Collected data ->
◇ ◇ ◇ ◇

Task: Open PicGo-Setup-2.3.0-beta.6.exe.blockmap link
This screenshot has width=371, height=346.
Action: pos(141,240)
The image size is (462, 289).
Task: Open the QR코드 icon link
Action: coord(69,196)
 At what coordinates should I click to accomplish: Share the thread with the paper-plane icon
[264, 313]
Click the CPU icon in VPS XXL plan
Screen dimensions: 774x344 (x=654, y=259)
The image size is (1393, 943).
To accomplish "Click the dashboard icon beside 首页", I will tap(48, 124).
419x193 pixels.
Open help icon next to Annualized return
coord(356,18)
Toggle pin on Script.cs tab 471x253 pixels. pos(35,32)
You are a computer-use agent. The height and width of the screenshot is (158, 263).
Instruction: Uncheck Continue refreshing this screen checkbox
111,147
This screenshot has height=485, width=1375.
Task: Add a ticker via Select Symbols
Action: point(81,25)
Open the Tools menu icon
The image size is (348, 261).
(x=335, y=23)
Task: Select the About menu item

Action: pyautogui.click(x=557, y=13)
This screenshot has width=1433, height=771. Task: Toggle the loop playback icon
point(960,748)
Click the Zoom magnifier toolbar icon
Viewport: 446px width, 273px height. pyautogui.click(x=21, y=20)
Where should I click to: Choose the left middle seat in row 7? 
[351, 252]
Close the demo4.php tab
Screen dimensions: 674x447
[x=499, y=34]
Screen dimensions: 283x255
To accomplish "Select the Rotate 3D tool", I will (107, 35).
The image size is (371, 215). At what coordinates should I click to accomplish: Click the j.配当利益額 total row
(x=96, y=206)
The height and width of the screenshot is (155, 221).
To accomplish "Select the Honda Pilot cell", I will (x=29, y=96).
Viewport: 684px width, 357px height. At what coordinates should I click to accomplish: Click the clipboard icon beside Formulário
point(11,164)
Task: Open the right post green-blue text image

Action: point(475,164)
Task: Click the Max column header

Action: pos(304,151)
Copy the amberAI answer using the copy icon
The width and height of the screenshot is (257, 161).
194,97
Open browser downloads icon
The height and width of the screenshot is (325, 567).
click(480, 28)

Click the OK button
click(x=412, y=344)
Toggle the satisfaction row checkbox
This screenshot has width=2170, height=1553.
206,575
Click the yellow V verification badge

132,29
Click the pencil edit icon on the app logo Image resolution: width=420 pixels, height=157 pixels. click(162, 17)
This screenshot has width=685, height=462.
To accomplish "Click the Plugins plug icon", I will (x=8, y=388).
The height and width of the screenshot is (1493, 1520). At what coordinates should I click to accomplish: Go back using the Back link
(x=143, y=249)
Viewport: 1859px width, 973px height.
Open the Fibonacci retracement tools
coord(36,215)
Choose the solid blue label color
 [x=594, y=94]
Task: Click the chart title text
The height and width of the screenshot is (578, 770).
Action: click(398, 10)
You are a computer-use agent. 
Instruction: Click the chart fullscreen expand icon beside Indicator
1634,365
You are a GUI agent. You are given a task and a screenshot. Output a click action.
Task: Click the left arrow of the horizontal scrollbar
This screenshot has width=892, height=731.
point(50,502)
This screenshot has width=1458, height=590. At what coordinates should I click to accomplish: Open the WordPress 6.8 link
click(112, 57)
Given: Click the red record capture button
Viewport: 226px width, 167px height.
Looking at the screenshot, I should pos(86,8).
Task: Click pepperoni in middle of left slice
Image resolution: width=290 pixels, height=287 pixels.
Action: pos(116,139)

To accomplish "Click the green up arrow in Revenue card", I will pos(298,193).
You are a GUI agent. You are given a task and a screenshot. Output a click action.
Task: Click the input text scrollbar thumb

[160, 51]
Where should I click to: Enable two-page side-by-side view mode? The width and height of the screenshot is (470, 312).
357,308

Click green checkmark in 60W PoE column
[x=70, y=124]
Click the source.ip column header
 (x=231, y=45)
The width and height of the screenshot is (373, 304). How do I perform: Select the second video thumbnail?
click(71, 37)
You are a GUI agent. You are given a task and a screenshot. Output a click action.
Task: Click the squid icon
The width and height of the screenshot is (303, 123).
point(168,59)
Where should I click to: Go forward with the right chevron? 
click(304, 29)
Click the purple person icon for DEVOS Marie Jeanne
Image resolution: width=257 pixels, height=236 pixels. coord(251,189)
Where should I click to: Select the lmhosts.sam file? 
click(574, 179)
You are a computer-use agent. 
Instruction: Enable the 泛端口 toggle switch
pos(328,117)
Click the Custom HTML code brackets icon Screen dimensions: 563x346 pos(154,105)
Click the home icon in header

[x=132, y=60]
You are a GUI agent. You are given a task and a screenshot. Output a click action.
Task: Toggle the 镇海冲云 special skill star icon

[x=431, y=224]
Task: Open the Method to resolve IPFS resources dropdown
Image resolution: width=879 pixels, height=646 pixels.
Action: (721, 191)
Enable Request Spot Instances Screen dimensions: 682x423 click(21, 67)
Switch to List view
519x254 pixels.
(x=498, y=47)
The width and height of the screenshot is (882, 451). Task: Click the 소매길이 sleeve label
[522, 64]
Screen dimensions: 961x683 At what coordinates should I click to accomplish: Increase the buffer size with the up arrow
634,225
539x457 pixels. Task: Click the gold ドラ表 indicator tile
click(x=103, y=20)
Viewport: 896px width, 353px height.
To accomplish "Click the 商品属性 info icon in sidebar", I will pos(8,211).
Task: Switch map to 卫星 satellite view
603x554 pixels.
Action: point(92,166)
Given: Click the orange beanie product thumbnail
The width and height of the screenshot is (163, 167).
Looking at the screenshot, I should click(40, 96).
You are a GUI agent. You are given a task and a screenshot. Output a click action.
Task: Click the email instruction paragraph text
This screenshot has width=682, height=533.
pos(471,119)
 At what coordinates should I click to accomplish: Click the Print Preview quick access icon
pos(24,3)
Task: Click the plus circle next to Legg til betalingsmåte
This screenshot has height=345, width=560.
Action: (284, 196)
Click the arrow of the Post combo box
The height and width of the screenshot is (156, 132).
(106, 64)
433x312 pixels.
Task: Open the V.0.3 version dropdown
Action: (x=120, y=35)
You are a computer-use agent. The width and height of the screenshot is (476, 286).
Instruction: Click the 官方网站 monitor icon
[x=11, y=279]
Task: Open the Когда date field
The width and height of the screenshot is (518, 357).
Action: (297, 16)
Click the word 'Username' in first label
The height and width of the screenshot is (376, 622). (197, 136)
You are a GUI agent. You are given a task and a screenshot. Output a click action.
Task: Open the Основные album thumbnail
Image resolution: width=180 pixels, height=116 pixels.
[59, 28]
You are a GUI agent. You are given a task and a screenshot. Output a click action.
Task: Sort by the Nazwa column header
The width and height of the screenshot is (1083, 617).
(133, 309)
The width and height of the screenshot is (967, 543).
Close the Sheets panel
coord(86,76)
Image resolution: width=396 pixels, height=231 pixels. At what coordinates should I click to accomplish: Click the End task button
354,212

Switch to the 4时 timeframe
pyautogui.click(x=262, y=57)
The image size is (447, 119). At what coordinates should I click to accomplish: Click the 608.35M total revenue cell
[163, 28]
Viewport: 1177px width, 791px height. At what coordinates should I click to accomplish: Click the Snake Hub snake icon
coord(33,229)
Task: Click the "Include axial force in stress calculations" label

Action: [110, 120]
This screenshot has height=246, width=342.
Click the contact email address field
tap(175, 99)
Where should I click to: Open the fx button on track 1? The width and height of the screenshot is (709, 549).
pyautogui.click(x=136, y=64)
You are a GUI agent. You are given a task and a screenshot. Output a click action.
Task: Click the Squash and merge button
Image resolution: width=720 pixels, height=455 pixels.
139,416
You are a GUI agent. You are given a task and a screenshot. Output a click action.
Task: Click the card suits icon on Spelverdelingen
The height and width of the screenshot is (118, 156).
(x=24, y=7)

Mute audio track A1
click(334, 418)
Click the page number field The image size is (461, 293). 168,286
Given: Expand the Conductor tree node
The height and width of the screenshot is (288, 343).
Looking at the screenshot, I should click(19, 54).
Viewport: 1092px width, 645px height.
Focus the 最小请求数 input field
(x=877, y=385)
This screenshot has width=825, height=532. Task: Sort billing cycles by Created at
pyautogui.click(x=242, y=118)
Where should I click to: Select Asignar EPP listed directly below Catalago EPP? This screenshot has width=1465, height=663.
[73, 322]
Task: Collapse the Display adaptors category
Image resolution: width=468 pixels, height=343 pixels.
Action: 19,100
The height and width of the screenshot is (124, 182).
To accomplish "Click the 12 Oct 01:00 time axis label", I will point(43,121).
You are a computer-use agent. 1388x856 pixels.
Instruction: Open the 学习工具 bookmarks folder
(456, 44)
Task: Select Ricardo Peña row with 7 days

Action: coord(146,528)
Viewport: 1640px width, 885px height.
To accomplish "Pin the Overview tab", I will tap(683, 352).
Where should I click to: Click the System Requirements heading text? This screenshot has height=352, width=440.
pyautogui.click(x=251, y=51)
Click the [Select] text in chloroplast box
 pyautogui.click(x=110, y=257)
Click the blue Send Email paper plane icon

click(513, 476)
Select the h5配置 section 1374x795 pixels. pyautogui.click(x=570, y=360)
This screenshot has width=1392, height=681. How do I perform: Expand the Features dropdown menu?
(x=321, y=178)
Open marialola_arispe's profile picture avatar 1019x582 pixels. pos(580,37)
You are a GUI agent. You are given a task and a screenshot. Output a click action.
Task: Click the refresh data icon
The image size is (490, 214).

◇ ◇ ◇ ◇

Task goal -> Look through the data above and return exactly the lines from the one that contains "This screenshot has height=345, width=560." to the one that contains "Click the page", inclusive, with nothing else.

Exercise result ->
This screenshot has height=345, width=560.
Action: (284, 196)
Click the arrow of the Post combo box
The height and width of the screenshot is (156, 132).
(106, 64)
433x312 pixels.
Task: Open the V.0.3 version dropdown
Action: (x=120, y=35)
You are a computer-use agent. The width and height of the screenshot is (476, 286).
Instruction: Click the 官方网站 monitor icon
[x=11, y=279]
Task: Open the Когда date field
The width and height of the screenshot is (518, 357).
Action: (297, 16)
Click the word 'Username' in first label
The height and width of the screenshot is (376, 622). (197, 136)
You are a GUI agent. You are given a task and a screenshot. Output a click action.
Task: Open the Основные album thumbnail
Image resolution: width=180 pixels, height=116 pixels.
[59, 28]
You are a GUI agent. You are given a task and a screenshot. Output a click action.
Task: Sort by the Nazwa column header
The width and height of the screenshot is (1083, 617).
(133, 309)
The width and height of the screenshot is (967, 543).
Close the Sheets panel
coord(86,76)
Image resolution: width=396 pixels, height=231 pixels. At what coordinates should I click to accomplish: Click the End task button
354,212

Switch to the 4时 timeframe
pyautogui.click(x=262, y=57)
The image size is (447, 119). At what coordinates should I click to accomplish: Click the 608.35M total revenue cell
[163, 28]
Viewport: 1177px width, 791px height. At what coordinates should I click to accomplish: Click the Snake Hub snake icon
coord(33,229)
Task: Click the "Include axial force in stress calculations" label

Action: [110, 120]
This screenshot has height=246, width=342.
Click the contact email address field
tap(175, 99)
Where should I click to: Open the fx button on track 1? The width and height of the screenshot is (709, 549).
pyautogui.click(x=136, y=64)
You are a GUI agent. You are given a task and a screenshot. Output a click action.
Task: Click the Squash and merge button
Image resolution: width=720 pixels, height=455 pixels.
139,416
You are a GUI agent. You are given a task and a screenshot. Output a click action.
Task: Click the card suits icon on Spelverdelingen
The height and width of the screenshot is (118, 156).
(x=24, y=7)

Mute audio track A1
click(334, 418)
Click the page number field The image size is (461, 293). 168,286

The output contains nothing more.